» REQUIREMENT
A verbatim reproduction of the lines below, from the line containing "The height and width of the screenshot is (447, 936)." through the line containing "Open the Transaktion section heading", both ends included, is the whole required output.

» EXTRACTED RECORDS
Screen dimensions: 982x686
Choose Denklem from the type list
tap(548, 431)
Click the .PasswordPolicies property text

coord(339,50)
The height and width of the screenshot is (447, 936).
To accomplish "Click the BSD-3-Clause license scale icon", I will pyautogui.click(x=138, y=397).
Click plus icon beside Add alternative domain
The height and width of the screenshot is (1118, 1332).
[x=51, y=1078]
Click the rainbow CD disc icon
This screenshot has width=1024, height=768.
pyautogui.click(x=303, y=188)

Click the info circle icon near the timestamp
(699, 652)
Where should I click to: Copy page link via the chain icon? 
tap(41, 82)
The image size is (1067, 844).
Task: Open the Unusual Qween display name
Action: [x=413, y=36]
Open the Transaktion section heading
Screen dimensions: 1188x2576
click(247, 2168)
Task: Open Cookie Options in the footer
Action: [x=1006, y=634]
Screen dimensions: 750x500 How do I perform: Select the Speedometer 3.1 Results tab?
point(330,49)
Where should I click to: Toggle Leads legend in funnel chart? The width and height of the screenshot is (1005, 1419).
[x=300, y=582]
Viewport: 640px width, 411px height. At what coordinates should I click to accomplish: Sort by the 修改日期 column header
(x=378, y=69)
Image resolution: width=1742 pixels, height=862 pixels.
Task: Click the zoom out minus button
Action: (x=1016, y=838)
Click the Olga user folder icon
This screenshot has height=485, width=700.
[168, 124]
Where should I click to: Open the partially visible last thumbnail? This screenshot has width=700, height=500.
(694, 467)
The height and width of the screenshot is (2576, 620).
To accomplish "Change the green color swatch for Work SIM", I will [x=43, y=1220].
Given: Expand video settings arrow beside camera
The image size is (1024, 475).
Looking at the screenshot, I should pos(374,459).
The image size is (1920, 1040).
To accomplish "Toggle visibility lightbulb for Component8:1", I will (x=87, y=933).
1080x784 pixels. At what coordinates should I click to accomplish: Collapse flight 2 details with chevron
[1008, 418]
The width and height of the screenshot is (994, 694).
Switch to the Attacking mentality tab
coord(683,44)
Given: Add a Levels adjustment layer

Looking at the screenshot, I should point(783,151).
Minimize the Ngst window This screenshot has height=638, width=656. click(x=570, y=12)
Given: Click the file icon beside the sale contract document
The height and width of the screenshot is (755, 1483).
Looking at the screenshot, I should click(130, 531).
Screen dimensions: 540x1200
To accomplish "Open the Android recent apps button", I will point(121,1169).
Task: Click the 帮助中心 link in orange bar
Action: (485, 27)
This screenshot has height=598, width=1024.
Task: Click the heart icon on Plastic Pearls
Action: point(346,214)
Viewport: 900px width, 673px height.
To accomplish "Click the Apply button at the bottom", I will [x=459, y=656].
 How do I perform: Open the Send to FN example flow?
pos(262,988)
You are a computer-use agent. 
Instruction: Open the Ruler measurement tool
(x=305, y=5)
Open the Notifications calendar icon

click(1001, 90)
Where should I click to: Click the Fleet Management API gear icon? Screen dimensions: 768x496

» WRITTEN SOLUTION
The height and width of the screenshot is (447, 936).
To accomplish "Click the BSD-3-Clause license scale icon", I will pyautogui.click(x=138, y=397).
Click plus icon beside Add alternative domain
The height and width of the screenshot is (1118, 1332).
[x=51, y=1078]
Click the rainbow CD disc icon
This screenshot has width=1024, height=768.
pyautogui.click(x=303, y=188)

Click the info circle icon near the timestamp
(699, 652)
Where should I click to: Copy page link via the chain icon? 
tap(41, 82)
The image size is (1067, 844).
Task: Open the Unusual Qween display name
Action: [x=413, y=36]
Open the Transaktion section heading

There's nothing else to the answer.